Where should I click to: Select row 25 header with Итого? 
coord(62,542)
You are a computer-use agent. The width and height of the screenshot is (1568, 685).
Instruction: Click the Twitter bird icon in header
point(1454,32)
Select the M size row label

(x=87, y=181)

EXERCISE DESCRIPTION: Working from the material above, retype it in its entirety without change.

EXERCISE OUTPUT:
Where should I click to: Select row 25 header with Итого? 
coord(62,542)
You are a computer-use agent. The width and height of the screenshot is (1568, 685).
Instruction: Click the Twitter bird icon in header
point(1454,32)
Select the M size row label

(x=87, y=181)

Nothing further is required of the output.